Characterization of Geobacillus stearothermophilus protease for detergent industry

Cloning of protease gene from a thermophilic strain of Geobacillus stearothermophilus (B-1172) was carried out in E. coli BL 21, and its expression was studied. The expressed protease was purified followed by its identification. A 16.9 folds purification with 55.68% recovery of the protease was achieved by ammonium sulfate precipitation and gel filtration chromatography. The protease specific activity was 120 U mg⁻¹. The purified enzyme remained stable at 90°C at a pH range 6-9. Its interaction with EDTA, different metal ions, inhibitors, surfactants and detergents was also mapped. Its interaction with EDTA showed no significant effect on the activity of the enzyme confirming its metaloprotease nature. Metal ions i.e. Ca²⁺, Mg²⁺, Ni²⁺, Cd²⁺, Cu²⁺, Zn²⁺ showed no significant effect on the stability of protease.

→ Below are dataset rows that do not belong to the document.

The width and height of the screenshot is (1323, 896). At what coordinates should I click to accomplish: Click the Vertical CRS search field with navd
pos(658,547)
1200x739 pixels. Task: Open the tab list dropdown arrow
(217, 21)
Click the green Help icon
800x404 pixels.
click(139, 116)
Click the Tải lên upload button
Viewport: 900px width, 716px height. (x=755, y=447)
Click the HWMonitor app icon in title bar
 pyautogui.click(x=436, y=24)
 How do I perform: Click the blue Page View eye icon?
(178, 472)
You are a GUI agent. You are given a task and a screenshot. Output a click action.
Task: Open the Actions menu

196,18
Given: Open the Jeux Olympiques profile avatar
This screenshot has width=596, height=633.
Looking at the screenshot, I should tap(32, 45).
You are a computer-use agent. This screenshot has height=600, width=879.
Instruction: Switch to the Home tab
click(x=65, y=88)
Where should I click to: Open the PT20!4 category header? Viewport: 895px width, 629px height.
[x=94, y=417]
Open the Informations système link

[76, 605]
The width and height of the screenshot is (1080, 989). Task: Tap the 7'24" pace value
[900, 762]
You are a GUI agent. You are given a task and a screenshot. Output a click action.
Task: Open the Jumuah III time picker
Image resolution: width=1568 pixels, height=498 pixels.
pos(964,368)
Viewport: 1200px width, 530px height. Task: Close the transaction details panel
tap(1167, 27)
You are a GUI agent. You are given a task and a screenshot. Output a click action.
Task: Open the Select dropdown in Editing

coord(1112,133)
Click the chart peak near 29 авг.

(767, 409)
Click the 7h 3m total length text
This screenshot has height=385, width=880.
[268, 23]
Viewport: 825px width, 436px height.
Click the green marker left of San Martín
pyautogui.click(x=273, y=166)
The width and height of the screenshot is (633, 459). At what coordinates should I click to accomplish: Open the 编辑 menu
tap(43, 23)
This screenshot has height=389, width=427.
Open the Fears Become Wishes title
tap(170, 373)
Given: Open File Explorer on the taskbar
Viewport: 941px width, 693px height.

Its compatibility was checked with different commercial detergent (6 mg/mL) such as Surf Excel Arial, Bonus, wheel and Shine. It retained more than 80% proteolytic activity in all detergents after incubation at 50°C for 1 h. Wash performance analysis of the protease of G. stearothermophilus showed good results of de-staining of blood sample at various temperatures. Therefore, recombinant protease could prove as good candidate for commercial use in detergents.

Keywords: Geobacillus stearothermophilus, protease, thermophile, detergent, purification.